[Entries for locating elements and text]
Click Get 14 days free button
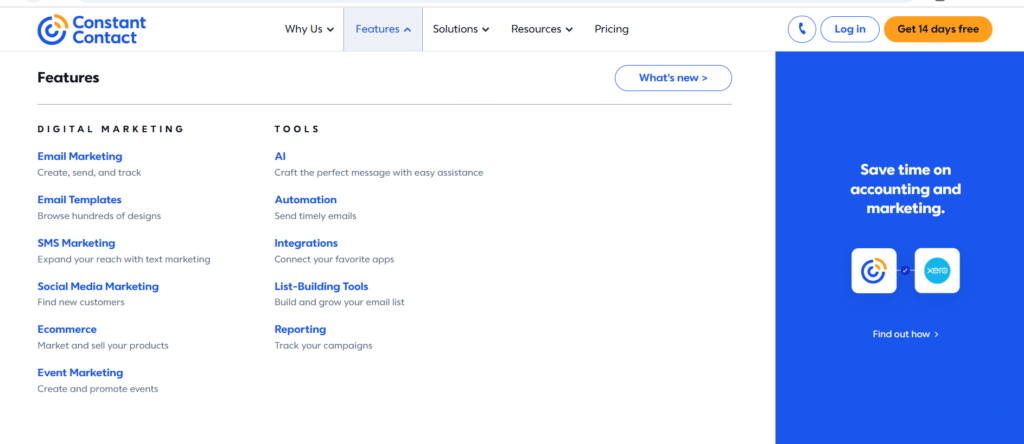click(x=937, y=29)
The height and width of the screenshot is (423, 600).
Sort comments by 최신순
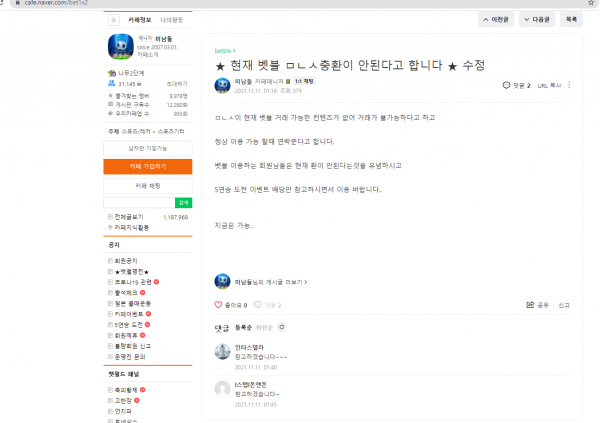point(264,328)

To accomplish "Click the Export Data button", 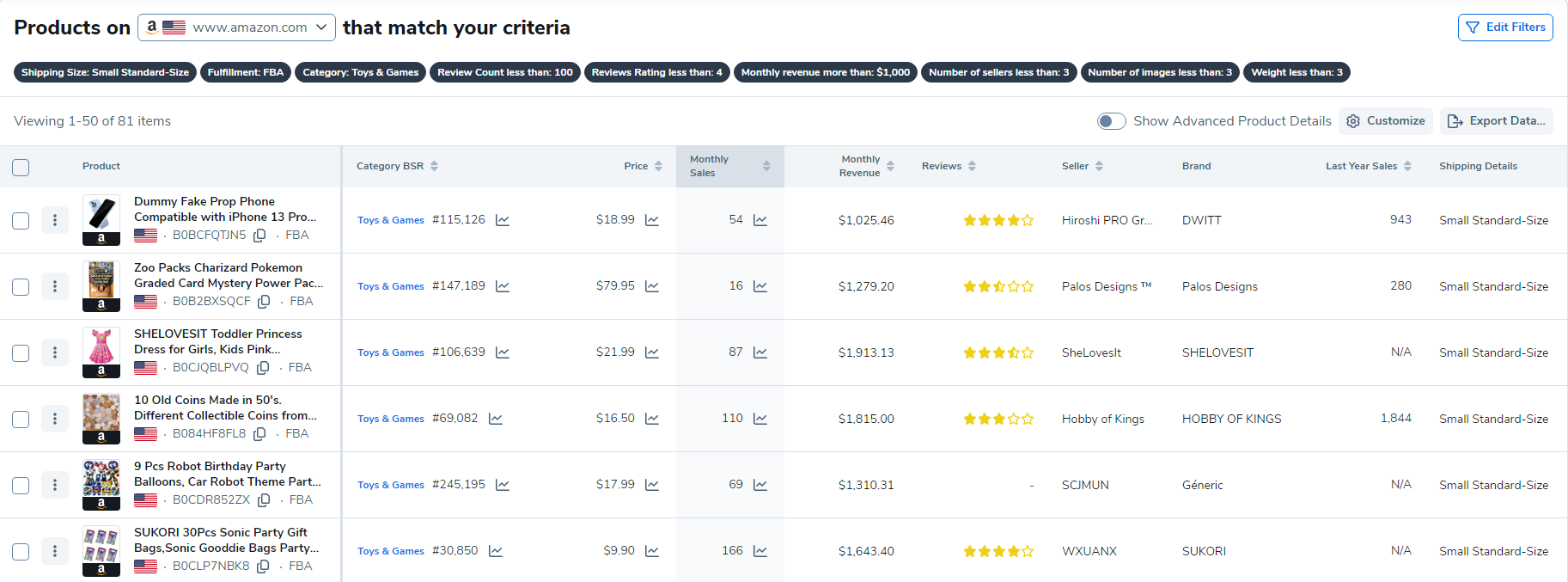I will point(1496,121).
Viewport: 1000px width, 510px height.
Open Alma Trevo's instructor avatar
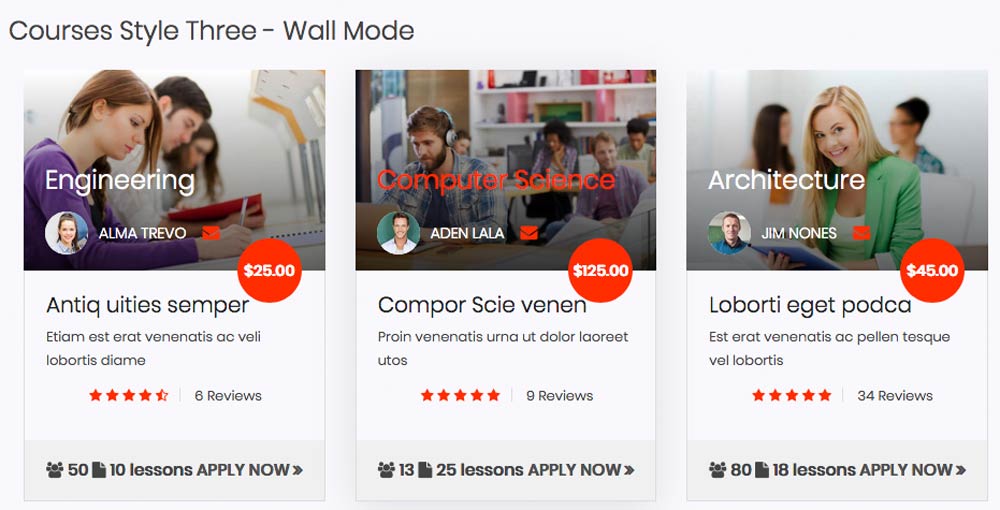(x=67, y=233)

What needs to be done: List each line above that contains the word "height", matching case exactly.

Exercise answer:
The height and width of the screenshot is (423, 600).
Viewport: 1000px width, 510px height.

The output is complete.